Ancienne présidente de la Commission électorale nationale en 1998, Awa Nana avait démissionné quelques jours après le scrutin sans proclamer les résultats, alors que tout semblait indiquer la défaite du Général Eyadema. Le ministre de la sécurité de l’époque, Général Séyi Mèmène, profitera de sa démission pour proclamer vainqueur l’ancien sergent démobilisé de l’armée française devenu président au Togo depuis 1967. A la veille de son atelier, Awa Nana a dû rompre un silence qu’elle a gardé depuis 16 ans.

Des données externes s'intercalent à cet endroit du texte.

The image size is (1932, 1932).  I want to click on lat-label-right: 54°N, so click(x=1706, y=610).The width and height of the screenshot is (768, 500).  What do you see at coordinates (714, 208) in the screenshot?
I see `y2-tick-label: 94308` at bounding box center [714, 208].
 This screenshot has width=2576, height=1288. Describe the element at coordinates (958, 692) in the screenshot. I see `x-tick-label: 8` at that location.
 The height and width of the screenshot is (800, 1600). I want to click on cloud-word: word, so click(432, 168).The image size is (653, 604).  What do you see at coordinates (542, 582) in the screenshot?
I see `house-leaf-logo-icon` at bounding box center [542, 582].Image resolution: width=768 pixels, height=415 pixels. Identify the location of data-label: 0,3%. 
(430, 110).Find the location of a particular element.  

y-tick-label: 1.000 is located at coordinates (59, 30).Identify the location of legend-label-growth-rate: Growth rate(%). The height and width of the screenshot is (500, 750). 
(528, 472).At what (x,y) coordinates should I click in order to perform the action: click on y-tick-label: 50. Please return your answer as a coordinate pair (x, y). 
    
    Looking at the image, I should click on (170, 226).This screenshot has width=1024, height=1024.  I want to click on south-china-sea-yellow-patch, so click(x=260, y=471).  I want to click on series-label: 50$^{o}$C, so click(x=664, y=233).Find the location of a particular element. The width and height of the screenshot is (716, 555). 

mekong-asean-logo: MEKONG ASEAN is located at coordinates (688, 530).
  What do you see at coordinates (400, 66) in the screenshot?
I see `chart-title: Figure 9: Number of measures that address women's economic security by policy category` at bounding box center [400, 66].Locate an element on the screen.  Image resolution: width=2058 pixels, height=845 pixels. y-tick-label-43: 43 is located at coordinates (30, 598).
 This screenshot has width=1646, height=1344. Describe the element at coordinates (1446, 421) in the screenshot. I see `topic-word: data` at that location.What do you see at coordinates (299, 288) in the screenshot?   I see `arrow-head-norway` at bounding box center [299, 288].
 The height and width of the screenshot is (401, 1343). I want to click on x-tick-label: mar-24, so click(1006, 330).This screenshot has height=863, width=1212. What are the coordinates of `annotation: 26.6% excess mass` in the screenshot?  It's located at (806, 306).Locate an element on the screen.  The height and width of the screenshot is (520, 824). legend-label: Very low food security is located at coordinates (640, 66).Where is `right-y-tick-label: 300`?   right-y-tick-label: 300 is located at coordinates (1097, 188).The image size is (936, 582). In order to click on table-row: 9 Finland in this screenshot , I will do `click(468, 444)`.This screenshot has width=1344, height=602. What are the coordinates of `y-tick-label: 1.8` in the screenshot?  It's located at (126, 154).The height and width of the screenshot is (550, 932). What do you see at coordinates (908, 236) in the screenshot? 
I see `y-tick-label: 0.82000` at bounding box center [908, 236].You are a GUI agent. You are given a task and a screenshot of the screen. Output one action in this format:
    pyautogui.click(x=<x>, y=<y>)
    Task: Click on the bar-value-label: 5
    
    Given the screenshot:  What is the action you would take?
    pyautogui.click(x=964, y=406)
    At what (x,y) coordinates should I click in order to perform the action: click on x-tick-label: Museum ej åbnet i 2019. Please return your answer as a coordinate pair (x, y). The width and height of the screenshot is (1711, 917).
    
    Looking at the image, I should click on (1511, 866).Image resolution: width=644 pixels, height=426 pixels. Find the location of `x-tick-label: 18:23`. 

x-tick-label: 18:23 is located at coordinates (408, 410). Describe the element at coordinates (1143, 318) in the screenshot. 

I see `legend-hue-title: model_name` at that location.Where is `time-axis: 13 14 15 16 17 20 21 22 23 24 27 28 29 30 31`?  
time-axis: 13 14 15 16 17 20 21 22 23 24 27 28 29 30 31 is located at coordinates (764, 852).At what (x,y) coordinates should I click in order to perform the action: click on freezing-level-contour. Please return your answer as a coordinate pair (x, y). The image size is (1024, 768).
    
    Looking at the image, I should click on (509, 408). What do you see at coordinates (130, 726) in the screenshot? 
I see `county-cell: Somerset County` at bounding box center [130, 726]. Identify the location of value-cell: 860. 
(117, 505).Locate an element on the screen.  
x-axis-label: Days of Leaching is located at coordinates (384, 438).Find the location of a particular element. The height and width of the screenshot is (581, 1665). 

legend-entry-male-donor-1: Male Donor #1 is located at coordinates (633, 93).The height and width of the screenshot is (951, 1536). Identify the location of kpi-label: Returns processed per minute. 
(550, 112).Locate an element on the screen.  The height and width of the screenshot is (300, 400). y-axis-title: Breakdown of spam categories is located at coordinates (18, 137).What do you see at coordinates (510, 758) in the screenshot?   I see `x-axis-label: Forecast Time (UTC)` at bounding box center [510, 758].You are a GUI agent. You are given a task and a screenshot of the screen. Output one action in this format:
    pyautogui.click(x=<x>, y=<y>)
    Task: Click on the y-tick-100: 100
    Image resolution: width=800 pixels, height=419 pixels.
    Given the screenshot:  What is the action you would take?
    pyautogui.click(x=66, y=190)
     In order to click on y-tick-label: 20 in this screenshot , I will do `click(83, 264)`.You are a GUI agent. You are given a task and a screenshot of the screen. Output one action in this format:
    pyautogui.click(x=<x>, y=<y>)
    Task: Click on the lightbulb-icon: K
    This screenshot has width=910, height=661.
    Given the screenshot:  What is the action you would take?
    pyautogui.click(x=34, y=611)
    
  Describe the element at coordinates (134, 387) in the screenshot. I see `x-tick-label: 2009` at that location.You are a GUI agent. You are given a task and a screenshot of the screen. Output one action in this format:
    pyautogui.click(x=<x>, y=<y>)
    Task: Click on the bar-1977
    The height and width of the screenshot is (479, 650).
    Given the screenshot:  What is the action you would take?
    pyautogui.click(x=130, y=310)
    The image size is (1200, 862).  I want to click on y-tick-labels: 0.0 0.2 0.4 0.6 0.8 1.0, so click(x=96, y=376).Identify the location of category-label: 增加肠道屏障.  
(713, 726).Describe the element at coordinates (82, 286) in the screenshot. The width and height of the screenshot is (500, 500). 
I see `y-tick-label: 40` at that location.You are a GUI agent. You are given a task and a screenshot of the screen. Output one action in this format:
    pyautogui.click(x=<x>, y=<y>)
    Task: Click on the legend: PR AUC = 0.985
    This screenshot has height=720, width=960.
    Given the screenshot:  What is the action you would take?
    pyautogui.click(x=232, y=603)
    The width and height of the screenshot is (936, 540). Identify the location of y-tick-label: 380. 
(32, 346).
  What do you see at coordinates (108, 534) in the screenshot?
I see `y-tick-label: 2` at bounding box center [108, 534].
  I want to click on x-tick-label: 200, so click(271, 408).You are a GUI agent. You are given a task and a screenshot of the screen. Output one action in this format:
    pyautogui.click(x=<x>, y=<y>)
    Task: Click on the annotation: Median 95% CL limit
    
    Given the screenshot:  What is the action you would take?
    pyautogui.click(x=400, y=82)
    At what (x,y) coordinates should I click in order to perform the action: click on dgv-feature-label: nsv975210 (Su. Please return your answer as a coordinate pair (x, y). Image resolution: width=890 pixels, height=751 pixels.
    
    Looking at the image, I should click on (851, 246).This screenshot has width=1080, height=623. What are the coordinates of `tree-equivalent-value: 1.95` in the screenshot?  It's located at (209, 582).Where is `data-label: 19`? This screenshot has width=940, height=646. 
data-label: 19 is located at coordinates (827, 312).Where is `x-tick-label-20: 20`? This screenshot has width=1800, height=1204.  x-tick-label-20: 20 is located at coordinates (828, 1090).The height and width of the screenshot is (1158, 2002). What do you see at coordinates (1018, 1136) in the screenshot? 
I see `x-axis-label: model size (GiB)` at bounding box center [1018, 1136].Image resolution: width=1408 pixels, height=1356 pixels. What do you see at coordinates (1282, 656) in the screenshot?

Elle se défend d’avoir été complice d’un quelconque hold-up électoral au profit de Gnassingbé Eyadema. Elle avance plutôt avoir été mise en minorité par la démission de plusieurs autres membres de la commission électorale. Sa version est a été accueillie avec de critiques acerbes par des médias locaux. L’opération patte blanche a plutôt eu un succès mitigé. Cependant l’atelier s’est tenu et a donné lieu à de multiples discours des participants parmi lesquels on peut distinguer des chefs de partis politiques, des acteurs de la société civile, des leaders religieux, etc.

Dans une interview au site du gouvernement togolais, le représentant de l’Union Européenne au Togo, Nicolas Berlanga-Martinez, a prévenu que « la multiplication des initiatives de dialogue sans résultats tangibles contribue aussi au sentiment de frustration et à la résignation », soutenant que « la concertation et la confiance mutuelle qui se construisent sur la diversité d’opinions doivent prévaloir pour aboutir à un dialogue constructif ». Le diplomate européen a laissé transparaître un sentiment, très partagé par les Togolais : Les discours se multiplient et se succèdent, mais peu de choses bougent et sont moins susceptibles de changer.